* **EXERCISE**:
Please transcribe the whole excerpt below on herbal therapy for opioid withdrawal syndrome, reproducing every word and character without change.

* **EXCERPT PROVIDED**:
#####

Herbal therapy in opioid withdrawal syndrome: A systematic review of randomized clinical trials

Document Type : Review Article(s)

Authors

1 1. Student Research Committee, Afzalipour Faculty of Medicine, Kerman University of Medical Sciences, Kerman, Iran 2. Department of Biochemistry, School of Medicine, Kerman University of Medical Sciences, Kerman, Iran

2 1. Neuroscience Research Center, Institute of Neuropharmacology, Kerman University of Medical Sciences, Kerman, Iran 2. Department of Traditional Medicine, Faculty of Persian Medicine, Kerman University of Medical Sciences, Kerman, Iran

3 Physiology Research Center, Institute of Basic and Clinical Physiology Sciences, Kerman University of Medical Sciences, Kerman, Iran

4 Herbal and Traditional Medicines Research Center, Kerman University of Medical Sciences, Kerman, Iran

5 Department of Forensic Medicine and Toxicology, School of Medicine, Urmia University of Medical Sciences, Urmia, Iran

10.22122/ahj.2022.91972

Abstract

Background: Medicinal plants have revealed much attention as an alternative or complementary treatment for 
opioid withdrawal syndrome. The current review collects all available literature to verify the efficiency of herbal 
remedies in the management of symptoms associated with opioid withdrawal.

#####

* **MATERIAL PROVIDED**:
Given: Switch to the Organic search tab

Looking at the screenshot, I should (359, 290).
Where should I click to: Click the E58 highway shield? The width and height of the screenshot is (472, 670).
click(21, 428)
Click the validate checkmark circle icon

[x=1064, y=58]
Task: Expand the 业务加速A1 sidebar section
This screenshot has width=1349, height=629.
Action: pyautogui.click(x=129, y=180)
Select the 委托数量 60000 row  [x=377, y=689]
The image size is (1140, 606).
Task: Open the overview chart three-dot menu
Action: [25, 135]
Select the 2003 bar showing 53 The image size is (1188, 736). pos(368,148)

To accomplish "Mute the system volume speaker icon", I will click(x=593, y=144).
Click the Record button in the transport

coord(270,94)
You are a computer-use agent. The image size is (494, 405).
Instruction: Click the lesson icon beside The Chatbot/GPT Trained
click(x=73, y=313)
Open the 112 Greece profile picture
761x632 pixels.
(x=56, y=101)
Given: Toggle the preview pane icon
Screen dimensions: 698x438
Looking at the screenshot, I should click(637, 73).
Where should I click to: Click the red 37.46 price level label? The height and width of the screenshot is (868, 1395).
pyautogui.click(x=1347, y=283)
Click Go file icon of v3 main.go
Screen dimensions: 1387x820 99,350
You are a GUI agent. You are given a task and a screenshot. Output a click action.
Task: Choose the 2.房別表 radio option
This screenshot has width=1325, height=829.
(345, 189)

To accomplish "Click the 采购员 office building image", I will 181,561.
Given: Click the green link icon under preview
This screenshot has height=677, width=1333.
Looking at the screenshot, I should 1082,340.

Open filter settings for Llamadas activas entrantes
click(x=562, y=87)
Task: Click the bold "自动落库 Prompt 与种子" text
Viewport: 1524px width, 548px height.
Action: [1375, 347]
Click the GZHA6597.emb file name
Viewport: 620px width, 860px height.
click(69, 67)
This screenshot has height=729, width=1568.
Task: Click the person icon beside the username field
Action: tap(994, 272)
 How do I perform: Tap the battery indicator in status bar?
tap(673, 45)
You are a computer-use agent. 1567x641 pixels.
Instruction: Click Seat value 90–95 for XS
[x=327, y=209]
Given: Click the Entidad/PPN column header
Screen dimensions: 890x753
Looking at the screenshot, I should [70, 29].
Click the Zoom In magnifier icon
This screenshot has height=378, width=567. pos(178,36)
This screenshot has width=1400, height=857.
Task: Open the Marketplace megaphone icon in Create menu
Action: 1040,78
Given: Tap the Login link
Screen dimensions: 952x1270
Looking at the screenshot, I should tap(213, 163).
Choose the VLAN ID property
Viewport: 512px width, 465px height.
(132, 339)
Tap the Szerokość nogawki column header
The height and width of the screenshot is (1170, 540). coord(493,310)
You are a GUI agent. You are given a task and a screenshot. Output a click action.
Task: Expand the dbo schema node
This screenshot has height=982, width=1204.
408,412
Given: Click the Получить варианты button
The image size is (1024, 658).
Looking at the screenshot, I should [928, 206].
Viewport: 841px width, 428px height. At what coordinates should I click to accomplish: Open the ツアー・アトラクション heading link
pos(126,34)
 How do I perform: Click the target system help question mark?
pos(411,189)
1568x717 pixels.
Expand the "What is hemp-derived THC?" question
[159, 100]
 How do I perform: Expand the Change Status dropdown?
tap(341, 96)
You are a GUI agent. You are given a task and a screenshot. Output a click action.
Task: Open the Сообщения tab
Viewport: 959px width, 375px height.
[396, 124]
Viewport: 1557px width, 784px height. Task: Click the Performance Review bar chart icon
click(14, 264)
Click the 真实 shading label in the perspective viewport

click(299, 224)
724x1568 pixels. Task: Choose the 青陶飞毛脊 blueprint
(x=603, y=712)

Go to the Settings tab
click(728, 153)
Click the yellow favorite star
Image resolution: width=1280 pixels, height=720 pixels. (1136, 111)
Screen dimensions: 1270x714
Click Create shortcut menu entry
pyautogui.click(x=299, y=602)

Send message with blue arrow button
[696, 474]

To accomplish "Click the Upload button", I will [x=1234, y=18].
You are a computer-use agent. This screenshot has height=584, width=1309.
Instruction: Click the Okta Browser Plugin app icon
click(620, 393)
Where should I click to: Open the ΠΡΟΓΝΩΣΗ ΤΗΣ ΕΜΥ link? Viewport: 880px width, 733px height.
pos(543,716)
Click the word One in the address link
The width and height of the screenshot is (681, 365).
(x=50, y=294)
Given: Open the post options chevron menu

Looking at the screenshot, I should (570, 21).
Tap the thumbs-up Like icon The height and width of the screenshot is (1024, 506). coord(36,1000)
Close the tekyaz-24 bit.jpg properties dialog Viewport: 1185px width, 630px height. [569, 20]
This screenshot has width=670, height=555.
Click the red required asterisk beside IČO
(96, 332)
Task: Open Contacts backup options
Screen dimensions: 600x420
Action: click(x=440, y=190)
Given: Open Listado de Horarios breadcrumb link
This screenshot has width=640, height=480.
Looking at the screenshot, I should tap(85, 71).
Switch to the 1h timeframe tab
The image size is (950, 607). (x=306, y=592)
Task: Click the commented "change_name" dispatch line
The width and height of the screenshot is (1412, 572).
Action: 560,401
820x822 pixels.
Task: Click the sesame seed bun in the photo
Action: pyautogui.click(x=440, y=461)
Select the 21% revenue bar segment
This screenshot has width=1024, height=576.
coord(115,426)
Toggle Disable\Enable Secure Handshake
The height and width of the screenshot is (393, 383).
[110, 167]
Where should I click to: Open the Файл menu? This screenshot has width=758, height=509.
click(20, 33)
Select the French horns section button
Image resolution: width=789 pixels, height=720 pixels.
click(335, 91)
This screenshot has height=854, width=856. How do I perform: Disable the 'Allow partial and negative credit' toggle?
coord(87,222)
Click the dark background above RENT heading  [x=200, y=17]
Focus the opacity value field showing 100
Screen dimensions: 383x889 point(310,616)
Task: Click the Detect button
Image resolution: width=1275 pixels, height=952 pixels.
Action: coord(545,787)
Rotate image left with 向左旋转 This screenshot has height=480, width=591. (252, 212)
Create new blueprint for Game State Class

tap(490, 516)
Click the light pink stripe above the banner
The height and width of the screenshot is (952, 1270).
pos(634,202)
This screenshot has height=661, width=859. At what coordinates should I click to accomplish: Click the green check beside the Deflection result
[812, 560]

#####

* **ANSWER FOR THIS EXERCISE**:
Herbal therapy in opioid withdrawal syndrome: A systematic review of randomized clinical trials

Document Type : Review Article(s)

Authors

1 1. Student Research Committee, Afzalipour Faculty of Medicine, Kerman University of Medical Sciences, Kerman, Iran 2. Department of Biochemistry, School of Medicine, Kerman University of Medical Sciences, Kerman, Iran

2 1. Neuroscience Research Center, Institute of Neuropharmacology, Kerman University of Medical Sciences, Kerman, Iran 2. Department of Traditional Medicine, Faculty of Persian Medicine, Kerman University of Medical Sciences, Kerman, Iran

3 Physiology Research Center, Institute of Basic and Clinical Physiology Sciences, Kerman University of Medical Sciences, Kerman, Iran

4 Herbal and Traditional Medicines Research Center, Kerman University of Medical Sciences, Kerman, Iran

5 Department of Forensic Medicine and Toxicology, School of Medicine, Urmia University of Medical Sciences, Urmia, Iran

10.22122/ahj.2022.91972

Abstract

Background: Medicinal plants have revealed much attention as an alternative or complementary treatment for 
opioid withdrawal syndrome. The current review collects all available literature to verify the efficiency of herbal 
remedies in the management of symptoms associated with opioid withdrawal.